Dans ce contexte, les perspectives économiques montrent en quoi le vieux modèle d’une croissance très élevée est dépassé. Pire encore, les choix européens tantôt voulus, tantôt subis nous entrainent dans une austérité généralisée sans perspective autre qu’une crise sociale et démocratique à l’échelle du continent. C’est dans ce cadre que les réformes engagées depuis deux ans sont interrogées, particulièrement les choix de ces derniers mois.

La responsabilité de la gauche au pouvoir est de dégager un chemin, de proposer des solutions et d’entrainer avec elle une majorité sociale et politique qu’elle représente autant qui la porte. Penser que l’on a raison et que l’avenir nous rendra justice une fois le chemin parcouru est oublier un élément fondamental de l’équation : la gauche ne peut gouverner sans soutien populaire. Si nous pouvons espérer gagner des élections malgré ou avec une abstention élevée, le réel nous rattrape dès les premiers obstacles. Car contrairement à la droite, nous n’avons pas d’autres moyens que le soutien de celles et ceux qui nous ont élus pour nous permettre de les franchir.

C’est tout le paradoxe d’une telle situation. Même protégé par la force de nos institutions, on ne peut se soustraire à l’extrême faiblesse qu’elles procurent sans soutien.
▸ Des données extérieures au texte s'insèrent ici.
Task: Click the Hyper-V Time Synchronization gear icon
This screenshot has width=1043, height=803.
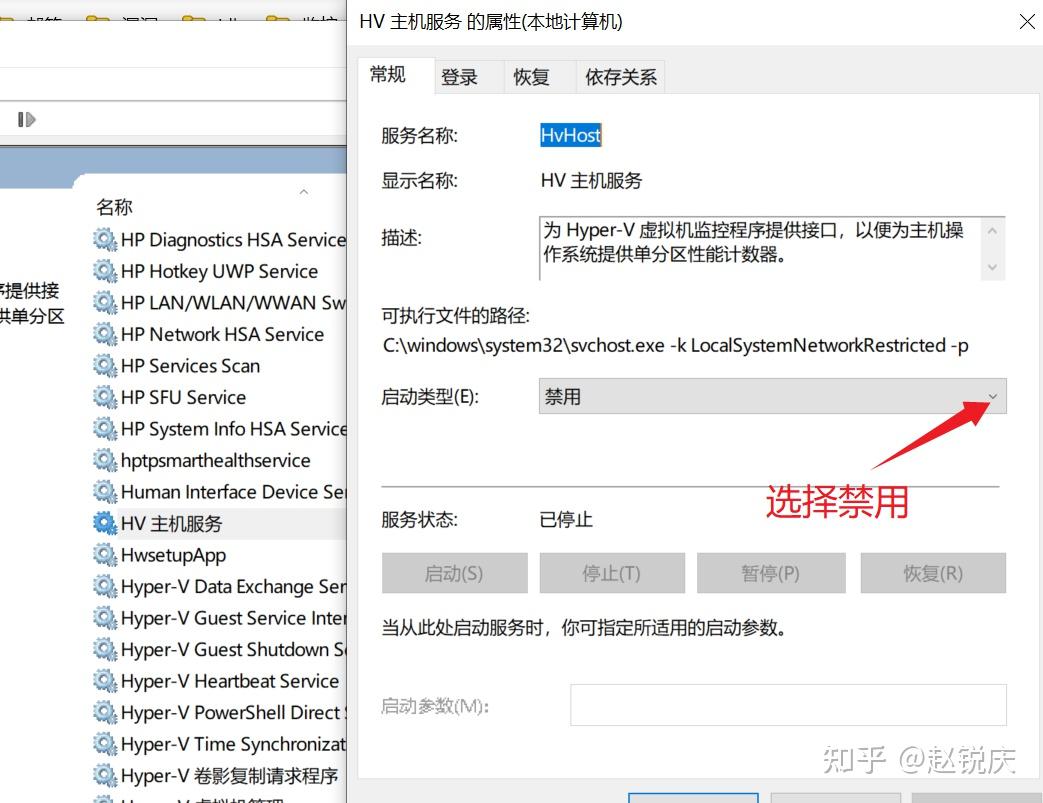Action: tap(105, 744)
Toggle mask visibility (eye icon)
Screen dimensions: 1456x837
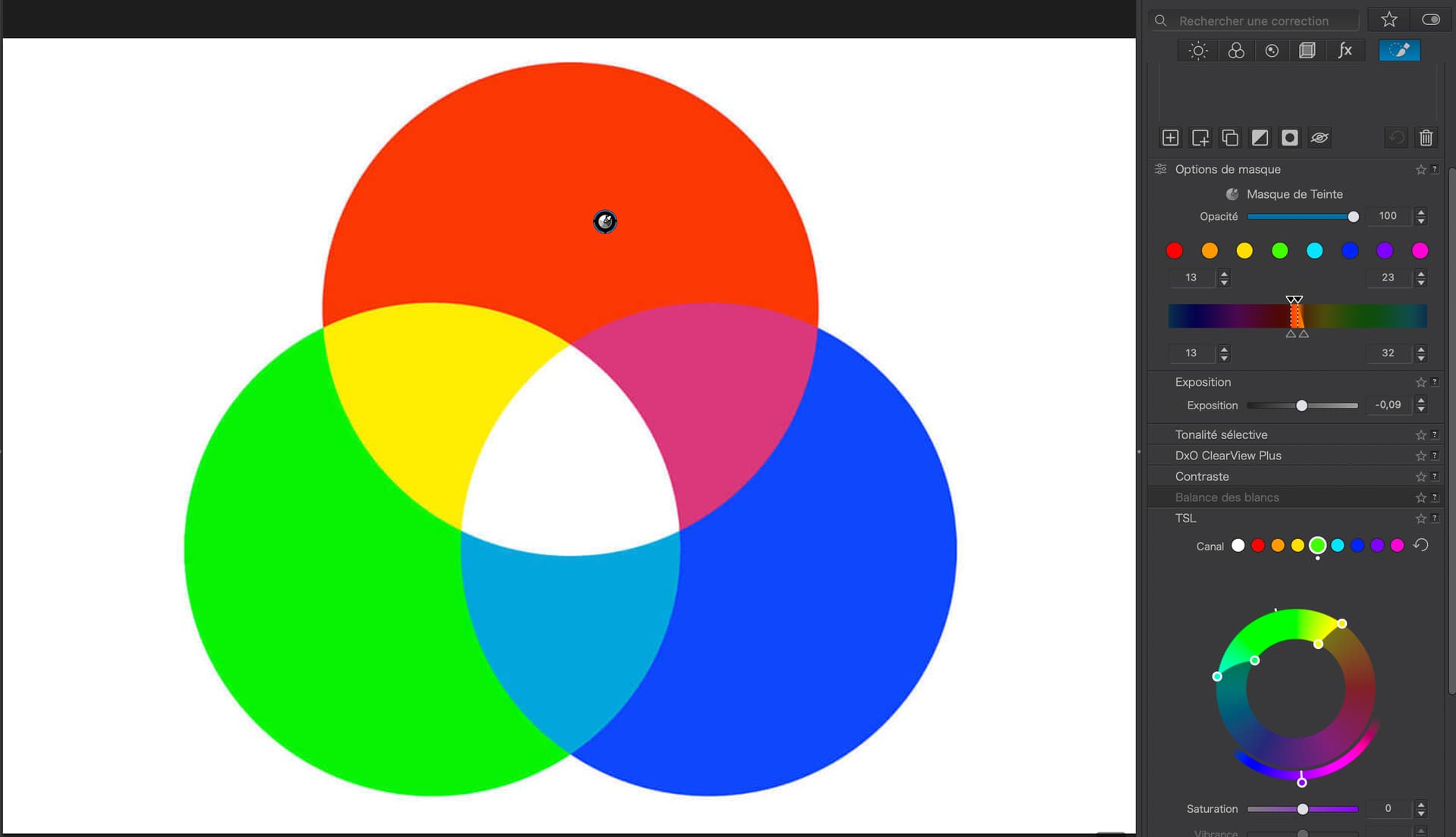1320,137
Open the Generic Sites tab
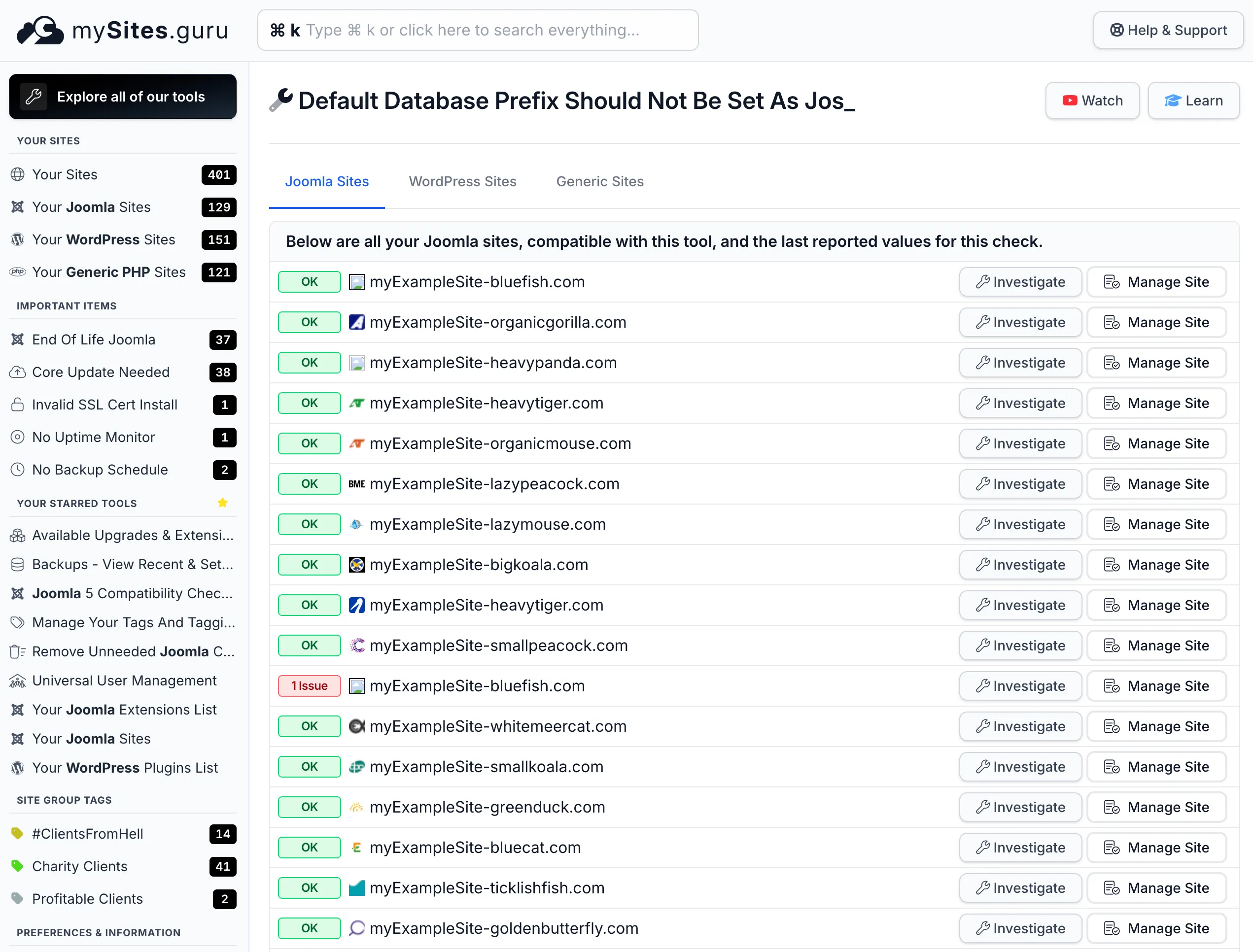Viewport: 1253px width, 952px height. 599,181
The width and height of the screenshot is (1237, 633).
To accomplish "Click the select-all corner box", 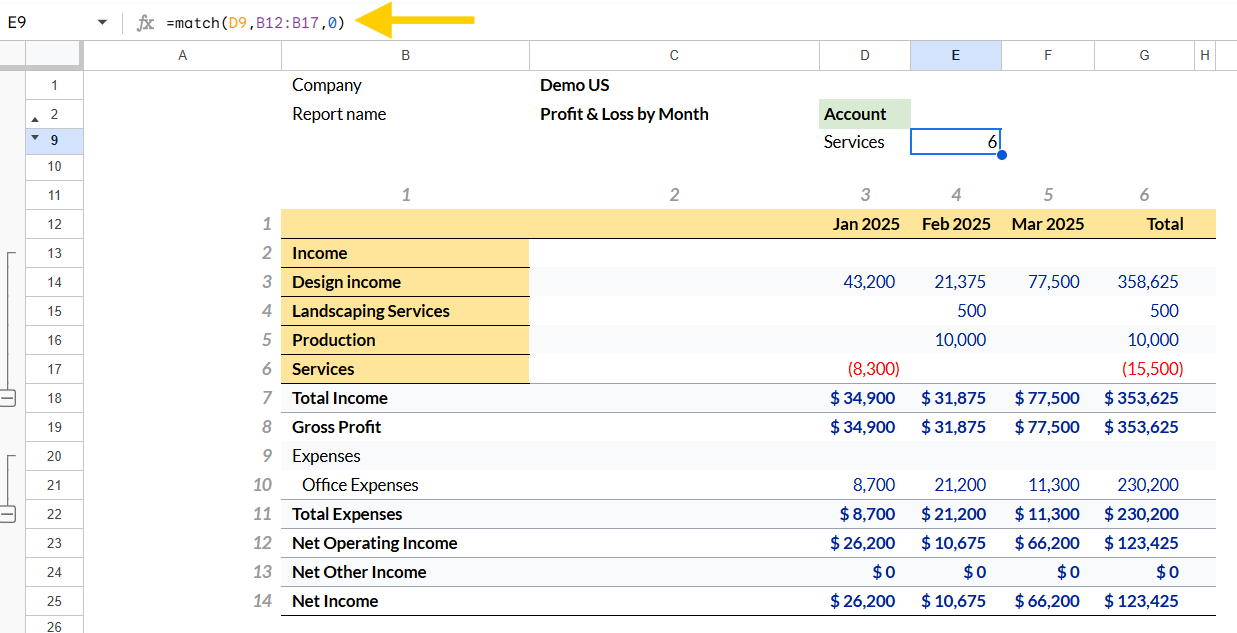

C’est aussi pour cela que cette Vème République corsetée est asphyxiante pour notre démocratie et qu’il convient de la faire évoluer : elle ne permet pas de passer le gros temps du changement de modèle qui est devant nous.

J’ai choisi, après les élections municipales, d’exprimer publiquement et notamment par mes votes, les interrogations dont je faisais part précédemment dans le seul cadre du groupe socialiste. Il faut éviter les faux débats : personne ne pense qu’une politique de la demande, une seule relance classique, est le chemin utile pour notre pays. Mais comment ne pas ressentir comme unijambiste celui proposé qui conduirait à préférer une seule politique de l’offre, un seul mot d’ordre, la baisse des coûts salariaux,  avec quelques agrégats sociaux pour en gommer les aspects les plus durs.

Nous ne sommes pas condamnés à choisir entre l’offre et la demande, car ce choix est celui du passé. Passons du « Ni Ni », au « Et Et » : Et une offre accrue pour gagner en compétitivité et redresser nos secteurs de pointe, Et une demande plus soutenue pour garnir les carnets de commandes, permettre de se loger, de se soigner, de se vêtir, d’étudier, de consommer. C’est « le bon chemin » qu’a évoqué à plusieurs reprises mon collègue Pierre-Alain Muet notamment.

Enfin, ne nous laissons pas enfermer dans le dogme qui serait que pour être socialiste et moderne, il faudrait être moins de gauche. Celui-ci date là aussi du siècle dernier et mériterait un inventaire précis tant ses résultats aussi sont critiquables. Le seul point assuré auquel ce choix a conduit, notamment en Grande-Bretagne et en Allemagne, est ensuite l’incapacité à long terme pour la gauche d’avoir la confiance de la population.

Le sursaut ou le déclin, c’est l’alternative qui est devant la gauche française et européenne et à laquelle nous ne pouvons nous soustraire.

Au moment où j’écris ces lignes et où en France le temps s’est accéléré, il est encore possible de faire de cette démission du gouvernement un moment utile où l’ensemble des Socialistes prenne le temps de se retrouver, au sens propre.

Cela nécessite de ne pas précipiter les choix qui doivent être faits, de prendre, enfin, le temps de l’écoute, afin de se rassembler et même de proposer aussi à une large partie de la gauche les moyens d’une démarche de nouveau commune, reprenant ainsi ce qui a permis nos conquêtes passées. C’est encore possible et c’est surtout souhaitable pour que « Vive la Gauche ».